(Stored items from a collection)
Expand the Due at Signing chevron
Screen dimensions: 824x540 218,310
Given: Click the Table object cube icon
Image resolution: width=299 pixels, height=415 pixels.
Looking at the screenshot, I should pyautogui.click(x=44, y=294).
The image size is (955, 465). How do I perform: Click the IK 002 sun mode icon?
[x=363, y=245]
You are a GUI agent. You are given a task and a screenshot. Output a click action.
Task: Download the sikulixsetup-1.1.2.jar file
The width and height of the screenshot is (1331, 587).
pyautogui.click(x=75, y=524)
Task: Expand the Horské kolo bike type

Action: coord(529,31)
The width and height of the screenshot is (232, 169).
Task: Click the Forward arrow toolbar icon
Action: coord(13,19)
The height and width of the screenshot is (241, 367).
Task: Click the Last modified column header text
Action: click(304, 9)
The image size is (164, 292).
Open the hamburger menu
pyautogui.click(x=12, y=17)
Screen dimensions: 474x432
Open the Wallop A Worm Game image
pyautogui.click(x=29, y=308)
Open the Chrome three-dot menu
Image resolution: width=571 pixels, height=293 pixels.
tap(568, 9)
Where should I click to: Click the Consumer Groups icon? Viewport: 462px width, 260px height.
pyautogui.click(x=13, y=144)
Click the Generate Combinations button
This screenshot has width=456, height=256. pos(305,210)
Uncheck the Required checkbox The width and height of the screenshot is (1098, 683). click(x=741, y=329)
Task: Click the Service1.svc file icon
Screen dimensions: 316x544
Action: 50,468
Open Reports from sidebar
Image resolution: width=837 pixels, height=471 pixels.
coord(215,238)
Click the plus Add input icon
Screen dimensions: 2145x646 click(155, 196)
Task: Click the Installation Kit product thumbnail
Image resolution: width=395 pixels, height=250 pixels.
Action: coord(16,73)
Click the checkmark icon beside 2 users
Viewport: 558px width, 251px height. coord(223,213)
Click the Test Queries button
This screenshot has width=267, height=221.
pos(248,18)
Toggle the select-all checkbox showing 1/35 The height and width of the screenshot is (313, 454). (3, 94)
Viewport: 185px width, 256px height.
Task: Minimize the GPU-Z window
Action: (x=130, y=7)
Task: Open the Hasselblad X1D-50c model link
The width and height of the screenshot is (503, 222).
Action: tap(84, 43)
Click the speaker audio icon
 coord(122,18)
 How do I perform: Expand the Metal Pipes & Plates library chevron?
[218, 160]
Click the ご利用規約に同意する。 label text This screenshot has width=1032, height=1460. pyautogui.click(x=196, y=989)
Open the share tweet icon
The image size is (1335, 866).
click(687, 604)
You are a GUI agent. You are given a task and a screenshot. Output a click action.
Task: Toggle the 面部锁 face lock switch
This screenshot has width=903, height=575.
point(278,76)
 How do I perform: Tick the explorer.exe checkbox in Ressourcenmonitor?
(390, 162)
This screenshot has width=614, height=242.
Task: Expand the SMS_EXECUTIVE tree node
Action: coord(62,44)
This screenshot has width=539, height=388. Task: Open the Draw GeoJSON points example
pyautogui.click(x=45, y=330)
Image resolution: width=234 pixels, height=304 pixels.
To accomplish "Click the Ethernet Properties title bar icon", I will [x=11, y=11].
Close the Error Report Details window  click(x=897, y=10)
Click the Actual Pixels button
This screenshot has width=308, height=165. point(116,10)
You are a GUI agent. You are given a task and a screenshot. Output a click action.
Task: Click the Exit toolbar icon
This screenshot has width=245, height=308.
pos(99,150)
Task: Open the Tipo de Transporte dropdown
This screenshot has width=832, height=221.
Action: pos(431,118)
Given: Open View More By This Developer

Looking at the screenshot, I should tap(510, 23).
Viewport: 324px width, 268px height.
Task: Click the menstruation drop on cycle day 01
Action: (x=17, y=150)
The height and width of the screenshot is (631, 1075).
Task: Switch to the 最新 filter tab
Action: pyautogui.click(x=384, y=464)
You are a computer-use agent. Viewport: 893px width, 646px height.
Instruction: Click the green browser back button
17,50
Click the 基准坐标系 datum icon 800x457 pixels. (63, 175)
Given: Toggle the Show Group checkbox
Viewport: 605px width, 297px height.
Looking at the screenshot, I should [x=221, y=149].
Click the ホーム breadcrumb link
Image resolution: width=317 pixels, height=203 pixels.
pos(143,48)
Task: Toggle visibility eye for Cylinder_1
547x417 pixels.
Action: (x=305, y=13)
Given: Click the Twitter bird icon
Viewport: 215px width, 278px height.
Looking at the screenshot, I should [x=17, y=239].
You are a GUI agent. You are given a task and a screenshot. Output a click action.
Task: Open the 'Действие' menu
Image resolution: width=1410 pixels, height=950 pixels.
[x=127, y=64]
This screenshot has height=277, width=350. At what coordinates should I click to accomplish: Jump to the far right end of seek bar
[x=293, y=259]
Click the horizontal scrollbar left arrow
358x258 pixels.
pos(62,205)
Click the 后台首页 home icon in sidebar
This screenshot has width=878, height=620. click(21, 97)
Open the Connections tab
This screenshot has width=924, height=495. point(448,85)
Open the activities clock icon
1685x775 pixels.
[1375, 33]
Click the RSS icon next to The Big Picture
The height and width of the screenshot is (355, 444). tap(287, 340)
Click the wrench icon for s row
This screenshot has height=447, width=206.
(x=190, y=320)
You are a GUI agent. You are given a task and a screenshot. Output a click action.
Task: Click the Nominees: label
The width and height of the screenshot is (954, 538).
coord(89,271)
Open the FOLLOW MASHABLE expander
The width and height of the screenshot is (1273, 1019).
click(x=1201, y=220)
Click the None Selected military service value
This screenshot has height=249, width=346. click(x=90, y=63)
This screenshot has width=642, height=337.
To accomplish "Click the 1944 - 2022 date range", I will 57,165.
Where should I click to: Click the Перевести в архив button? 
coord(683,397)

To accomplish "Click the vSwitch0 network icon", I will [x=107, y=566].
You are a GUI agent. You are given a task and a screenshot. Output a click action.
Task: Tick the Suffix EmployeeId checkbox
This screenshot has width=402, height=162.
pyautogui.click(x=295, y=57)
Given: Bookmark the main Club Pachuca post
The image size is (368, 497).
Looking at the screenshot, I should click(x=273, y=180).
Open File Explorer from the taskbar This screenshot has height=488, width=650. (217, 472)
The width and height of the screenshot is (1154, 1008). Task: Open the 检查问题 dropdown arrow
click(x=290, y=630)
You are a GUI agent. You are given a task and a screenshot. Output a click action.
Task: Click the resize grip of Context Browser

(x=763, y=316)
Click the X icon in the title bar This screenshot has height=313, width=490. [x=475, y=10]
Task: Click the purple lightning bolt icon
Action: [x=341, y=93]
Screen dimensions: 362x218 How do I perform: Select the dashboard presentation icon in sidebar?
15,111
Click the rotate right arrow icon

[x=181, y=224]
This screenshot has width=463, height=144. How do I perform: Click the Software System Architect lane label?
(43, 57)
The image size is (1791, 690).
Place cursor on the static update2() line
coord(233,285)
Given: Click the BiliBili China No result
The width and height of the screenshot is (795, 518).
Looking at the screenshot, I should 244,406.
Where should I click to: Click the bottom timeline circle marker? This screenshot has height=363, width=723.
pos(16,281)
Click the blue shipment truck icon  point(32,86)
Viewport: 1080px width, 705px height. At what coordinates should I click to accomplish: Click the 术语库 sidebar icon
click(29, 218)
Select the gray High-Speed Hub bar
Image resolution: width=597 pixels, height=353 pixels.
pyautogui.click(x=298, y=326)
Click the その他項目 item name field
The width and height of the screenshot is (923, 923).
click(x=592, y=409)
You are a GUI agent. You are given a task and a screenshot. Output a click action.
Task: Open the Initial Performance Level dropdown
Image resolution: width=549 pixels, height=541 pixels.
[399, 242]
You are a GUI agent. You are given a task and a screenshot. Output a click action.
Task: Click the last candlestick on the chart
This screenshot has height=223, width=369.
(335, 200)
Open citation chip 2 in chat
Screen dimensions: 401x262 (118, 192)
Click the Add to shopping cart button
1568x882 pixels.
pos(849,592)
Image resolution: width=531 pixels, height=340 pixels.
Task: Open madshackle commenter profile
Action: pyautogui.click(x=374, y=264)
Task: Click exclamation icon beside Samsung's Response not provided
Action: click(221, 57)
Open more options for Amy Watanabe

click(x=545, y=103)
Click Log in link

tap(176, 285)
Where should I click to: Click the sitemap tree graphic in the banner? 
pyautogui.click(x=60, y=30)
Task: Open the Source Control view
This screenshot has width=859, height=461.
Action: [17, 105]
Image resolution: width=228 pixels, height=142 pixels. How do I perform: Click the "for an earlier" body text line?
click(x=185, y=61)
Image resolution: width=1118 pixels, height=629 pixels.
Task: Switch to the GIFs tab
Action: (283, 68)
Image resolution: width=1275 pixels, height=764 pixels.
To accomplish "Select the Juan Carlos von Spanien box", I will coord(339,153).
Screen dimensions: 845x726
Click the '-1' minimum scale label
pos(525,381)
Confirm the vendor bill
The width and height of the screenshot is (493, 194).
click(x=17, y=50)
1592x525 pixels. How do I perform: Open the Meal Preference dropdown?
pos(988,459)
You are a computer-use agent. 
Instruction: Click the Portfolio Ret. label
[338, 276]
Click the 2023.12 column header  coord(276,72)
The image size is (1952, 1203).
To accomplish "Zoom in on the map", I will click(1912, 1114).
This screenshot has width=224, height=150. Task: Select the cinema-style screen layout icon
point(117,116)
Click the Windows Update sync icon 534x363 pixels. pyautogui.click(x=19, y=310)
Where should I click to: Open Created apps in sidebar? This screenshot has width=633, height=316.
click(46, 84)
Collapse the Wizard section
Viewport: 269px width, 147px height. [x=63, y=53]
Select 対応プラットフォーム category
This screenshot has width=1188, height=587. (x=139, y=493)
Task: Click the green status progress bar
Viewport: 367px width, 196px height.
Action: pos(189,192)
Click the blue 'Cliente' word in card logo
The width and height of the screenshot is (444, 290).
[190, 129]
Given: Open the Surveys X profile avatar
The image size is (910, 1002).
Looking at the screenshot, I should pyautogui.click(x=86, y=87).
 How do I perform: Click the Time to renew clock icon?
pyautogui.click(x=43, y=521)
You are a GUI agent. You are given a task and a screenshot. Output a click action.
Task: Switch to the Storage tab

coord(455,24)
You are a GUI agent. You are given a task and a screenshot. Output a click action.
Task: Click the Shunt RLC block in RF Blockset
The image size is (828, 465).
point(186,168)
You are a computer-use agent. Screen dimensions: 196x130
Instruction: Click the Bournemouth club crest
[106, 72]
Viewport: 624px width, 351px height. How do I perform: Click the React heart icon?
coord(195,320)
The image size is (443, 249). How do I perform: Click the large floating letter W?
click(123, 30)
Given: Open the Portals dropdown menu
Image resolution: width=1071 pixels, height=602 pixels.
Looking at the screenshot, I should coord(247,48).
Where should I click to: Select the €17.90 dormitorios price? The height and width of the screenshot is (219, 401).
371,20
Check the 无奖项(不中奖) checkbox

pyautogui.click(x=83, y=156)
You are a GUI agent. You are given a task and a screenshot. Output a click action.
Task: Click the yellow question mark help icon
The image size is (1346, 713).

**Exercise objective:** Give back, verbatim, the lines from the top of the entries above through the line containing "Task: Click the Installation".

**Answer to this task:**
Expand the Due at Signing chevron
Screen dimensions: 824x540 218,310
Given: Click the Table object cube icon
Image resolution: width=299 pixels, height=415 pixels.
Looking at the screenshot, I should pyautogui.click(x=44, y=294).
The image size is (955, 465). How do I perform: Click the IK 002 sun mode icon?
[x=363, y=245]
You are a GUI agent. You are given a task and a screenshot. Output a click action.
Task: Download the sikulixsetup-1.1.2.jar file
The width and height of the screenshot is (1331, 587).
pyautogui.click(x=75, y=524)
Task: Expand the Horské kolo bike type

Action: coord(529,31)
The width and height of the screenshot is (232, 169).
Task: Click the Forward arrow toolbar icon
Action: coord(13,19)
The height and width of the screenshot is (241, 367).
Task: Click the Last modified column header text
Action: click(304, 9)
The image size is (164, 292).
Open the hamburger menu
pyautogui.click(x=12, y=17)
Screen dimensions: 474x432
Open the Wallop A Worm Game image
pyautogui.click(x=29, y=308)
Open the Chrome three-dot menu
Image resolution: width=571 pixels, height=293 pixels.
tap(568, 9)
Where should I click to: Click the Consumer Groups icon? Viewport: 462px width, 260px height.
pyautogui.click(x=13, y=144)
Click the Generate Combinations button
This screenshot has width=456, height=256. pos(305,210)
Uncheck the Required checkbox The width and height of the screenshot is (1098, 683). click(x=741, y=329)
Task: Click the Service1.svc file icon
Screen dimensions: 316x544
Action: 50,468
Open Reports from sidebar
Image resolution: width=837 pixels, height=471 pixels.
coord(215,238)
Click the plus Add input icon
Screen dimensions: 2145x646 click(155, 196)
Task: Click the Installation Kit product thumbnail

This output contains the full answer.